# [Поставленная цель]
Пожалуйста, извлеките из списка без изменений отрезок от строки, содержащей «Click the plus icon in top bar», до конца списка, включая обе границы.
-=-=-
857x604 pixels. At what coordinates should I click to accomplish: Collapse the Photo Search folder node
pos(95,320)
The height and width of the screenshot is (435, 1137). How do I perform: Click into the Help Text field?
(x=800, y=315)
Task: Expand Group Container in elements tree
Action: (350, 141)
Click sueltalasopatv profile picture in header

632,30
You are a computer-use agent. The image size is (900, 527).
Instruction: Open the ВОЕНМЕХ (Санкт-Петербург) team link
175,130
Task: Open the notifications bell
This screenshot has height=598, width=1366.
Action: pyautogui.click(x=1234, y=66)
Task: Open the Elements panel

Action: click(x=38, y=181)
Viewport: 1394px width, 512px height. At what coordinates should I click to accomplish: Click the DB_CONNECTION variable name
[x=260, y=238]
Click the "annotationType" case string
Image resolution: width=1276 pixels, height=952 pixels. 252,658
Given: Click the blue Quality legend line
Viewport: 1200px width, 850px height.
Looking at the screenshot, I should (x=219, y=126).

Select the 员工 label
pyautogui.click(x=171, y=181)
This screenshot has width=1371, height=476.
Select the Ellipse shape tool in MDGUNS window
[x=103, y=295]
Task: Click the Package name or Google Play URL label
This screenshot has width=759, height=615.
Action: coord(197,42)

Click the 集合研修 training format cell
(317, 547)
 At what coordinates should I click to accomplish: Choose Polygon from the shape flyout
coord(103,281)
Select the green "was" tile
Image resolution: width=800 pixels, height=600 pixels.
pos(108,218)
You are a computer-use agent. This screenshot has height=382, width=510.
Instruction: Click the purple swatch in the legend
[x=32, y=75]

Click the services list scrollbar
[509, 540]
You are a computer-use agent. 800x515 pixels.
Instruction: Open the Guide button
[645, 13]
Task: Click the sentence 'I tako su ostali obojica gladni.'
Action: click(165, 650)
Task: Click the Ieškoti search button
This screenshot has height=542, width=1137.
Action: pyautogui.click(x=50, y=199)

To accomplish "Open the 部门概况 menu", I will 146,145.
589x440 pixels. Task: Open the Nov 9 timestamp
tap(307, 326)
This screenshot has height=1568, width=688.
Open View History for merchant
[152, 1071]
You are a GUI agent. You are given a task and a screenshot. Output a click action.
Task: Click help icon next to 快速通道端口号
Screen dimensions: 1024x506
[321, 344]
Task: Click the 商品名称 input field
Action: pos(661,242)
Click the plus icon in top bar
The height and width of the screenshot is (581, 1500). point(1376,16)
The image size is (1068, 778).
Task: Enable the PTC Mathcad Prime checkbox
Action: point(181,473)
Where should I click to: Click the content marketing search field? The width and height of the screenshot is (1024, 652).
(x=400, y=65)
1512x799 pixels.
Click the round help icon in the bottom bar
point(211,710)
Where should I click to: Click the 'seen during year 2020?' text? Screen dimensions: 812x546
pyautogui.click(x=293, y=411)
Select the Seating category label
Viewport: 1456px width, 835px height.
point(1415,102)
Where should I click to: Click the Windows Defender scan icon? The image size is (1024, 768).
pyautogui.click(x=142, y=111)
-=-=-
# [Решение ниже]
Click the plus icon in top bar
The height and width of the screenshot is (581, 1500). point(1376,16)
The image size is (1068, 778).
Task: Enable the PTC Mathcad Prime checkbox
Action: point(181,473)
Where should I click to: Click the content marketing search field? The width and height of the screenshot is (1024, 652).
(x=400, y=65)
1512x799 pixels.
Click the round help icon in the bottom bar
point(211,710)
Where should I click to: Click the 'seen during year 2020?' text? Screen dimensions: 812x546
pyautogui.click(x=293, y=411)
Select the Seating category label
Viewport: 1456px width, 835px height.
point(1415,102)
Where should I click to: Click the Windows Defender scan icon? The image size is (1024, 768).
pyautogui.click(x=142, y=111)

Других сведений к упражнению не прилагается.